Eddie, el águila apenas tiene fisuras. Solvente y bien barnizada, se agarra con uñas y dientes a una gran estrella actoral, Hugh Jackman. Sin embargo, con ser el suyo un personaje decisivo, Jackman no es el protagonista. Eso ya resulta paradójico. El caso es que esta producción británico-germano-USA de rango medio, según el baremo yanqui, desgrana una historia de superación, una fábula inspirada en hechos reales de esos que ponen la piel de gallina a los adictos al lloriqueo.
Su modelo de partida recoge la estrafalaria odisea de Michael Edwards, un saltador de esquí británico al que le cabe un extraño logro, fue algo así como el mejor de los peores o el peor de los mejores y cumplió un sueño: tener su cielo olímpico.
Dexter Fletcher, actor antes que director, construye este biopic cuya vinculación con la realidad no traspasa la piel de la apariencia. No busquen honduras, porque apenas hay fondo. De manera canónica, Eddie, el águila repite un modelo mil veces visto. No hay sorpresa alguna, no hay nada original, no hay otra cosa que una reiterada sucesión de secuencias calcadas de modelos de partida que cuentan lo mismo, solo que con otros ropajes y deportes: del rugby al boxeo.
En el fondo, el tratamiento que Dexter Fletcher aplica a la figura de Michael Edwards lo convierte en una especie de Forrest Gump alpino.

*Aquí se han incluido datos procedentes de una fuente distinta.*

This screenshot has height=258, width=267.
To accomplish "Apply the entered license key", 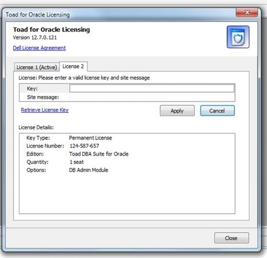I will (177, 110).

Así, en orden cronológico, sin buscar enredar lo sencillo e imposibilitado para penetrar en el mundo interior de este deportista, Fletcher lo muestra como un niño con rodillas débiles y cabeza aturdida, pero con una obstinación irreducible. Con ese enfoque de la lucha por el triunfo de alguien nacido para perder, el filme encuentra su momento crucial en el alto de la pista de los 90 metros. Allí, en un diálogo entre el campeón olímpico y el inglés loco, Fletcher alcanza a iluminar fugazmente la clave de un filme que se despide sin ser descifrado. Hay un personaje fascinante, un relato paradigmático, un contexto deportivo apasionante, pero el director evita saltar desde lo más alto. No se arriesga, escoge hacer un convencional filme antes que intentar ser algo extraordinario.